## Given request:
Write what comes next in the Metal code defining exponential operations for bf16 types, picking up right after its final line.

## Reading passage:
• • • • •

TEMPLATE_OPS_OVERRIDE_SINGLE(bf16, exp, return bf16(metal::exp((float)x));)
TEMPLATE_OPS_OVERRIDE_SINGLE(bf16_2, exp, return bf16_2(metal::exp(float2(x)));)

    /**
 * @brief Exponential function operation, in base 2
 *
 * This operation calculates the exponential of the input value, in base 2.
 *
 * @tparam T The data type of the input and output values.
 * @param x[in] The input value.
 * @return The exponential of the input value.

• • • • •

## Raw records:
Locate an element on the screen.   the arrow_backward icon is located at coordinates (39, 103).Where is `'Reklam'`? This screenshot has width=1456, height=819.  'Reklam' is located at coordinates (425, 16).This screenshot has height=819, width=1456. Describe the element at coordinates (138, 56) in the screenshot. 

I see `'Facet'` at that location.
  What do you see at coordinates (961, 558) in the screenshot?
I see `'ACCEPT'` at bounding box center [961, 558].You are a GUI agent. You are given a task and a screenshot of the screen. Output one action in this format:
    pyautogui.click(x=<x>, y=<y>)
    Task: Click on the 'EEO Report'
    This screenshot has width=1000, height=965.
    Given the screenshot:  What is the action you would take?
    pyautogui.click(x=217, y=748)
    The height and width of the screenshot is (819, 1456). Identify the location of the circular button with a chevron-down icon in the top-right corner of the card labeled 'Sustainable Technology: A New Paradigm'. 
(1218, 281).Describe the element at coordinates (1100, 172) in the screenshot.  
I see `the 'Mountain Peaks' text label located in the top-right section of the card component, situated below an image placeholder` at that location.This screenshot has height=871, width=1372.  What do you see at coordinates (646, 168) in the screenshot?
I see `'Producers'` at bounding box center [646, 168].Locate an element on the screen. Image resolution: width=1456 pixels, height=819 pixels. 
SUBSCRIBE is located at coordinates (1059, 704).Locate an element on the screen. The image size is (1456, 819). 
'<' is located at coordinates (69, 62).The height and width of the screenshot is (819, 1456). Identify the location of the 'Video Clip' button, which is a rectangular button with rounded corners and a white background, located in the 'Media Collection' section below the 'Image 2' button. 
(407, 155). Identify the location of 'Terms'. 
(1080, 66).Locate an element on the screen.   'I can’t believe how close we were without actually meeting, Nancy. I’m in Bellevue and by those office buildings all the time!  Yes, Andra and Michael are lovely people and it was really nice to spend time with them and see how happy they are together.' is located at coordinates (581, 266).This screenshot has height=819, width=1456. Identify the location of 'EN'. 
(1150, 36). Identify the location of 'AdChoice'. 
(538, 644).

• • • • •

## Answer for the task:
 */
struct exp2 {
    template<typename T> static METAL_FUNC T op(device const T &x)      { return metal::exp2(x); } \
    template<typename T> static METAL_FUNC T op(threadgroup const T &x) { return metal::exp2(x); } \
    template<typename T> static METAL_FUNC T op(thread const T &x)      { return metal::exp2(x); }
};

//template<> METAL_FUNC bf16 exp2::op<bf16>(device const bf16 &x)      { return bf16(metal::exp2(x)); } \
//template<> METAL_FUNC bf16 exp2::op<bf16>(threadgroup const bf16 &x) { return bf16(metal::exp2(x)); } \
//template<> METAL_FUNC bf16 exp2::op<bf16>(thread const bf16 &x)      { return bf16(metal::exp2(x)); }
TEMPLATE_OPS_OVERRIDE_SINGLE(bf16, exp2, return bf16(metal::exp2(x));)
TEMPLATE_OPS_OVERRIDE_SINGLE(bf16_2, exp2, return bf16_2(metal::exp2((float2)x));)

/**
 * @brief Natural log function operation.
 *
 * This operation calculates the natural logarithm of the input value.
 *
 * @tparam T The data type of the input and output values.
 * @param x[in] The input value.
 * @return The natural logarithm of the input value.
 */
struct log {
    TEMPLATE_OPS_SINGLE(return metal::log(x);)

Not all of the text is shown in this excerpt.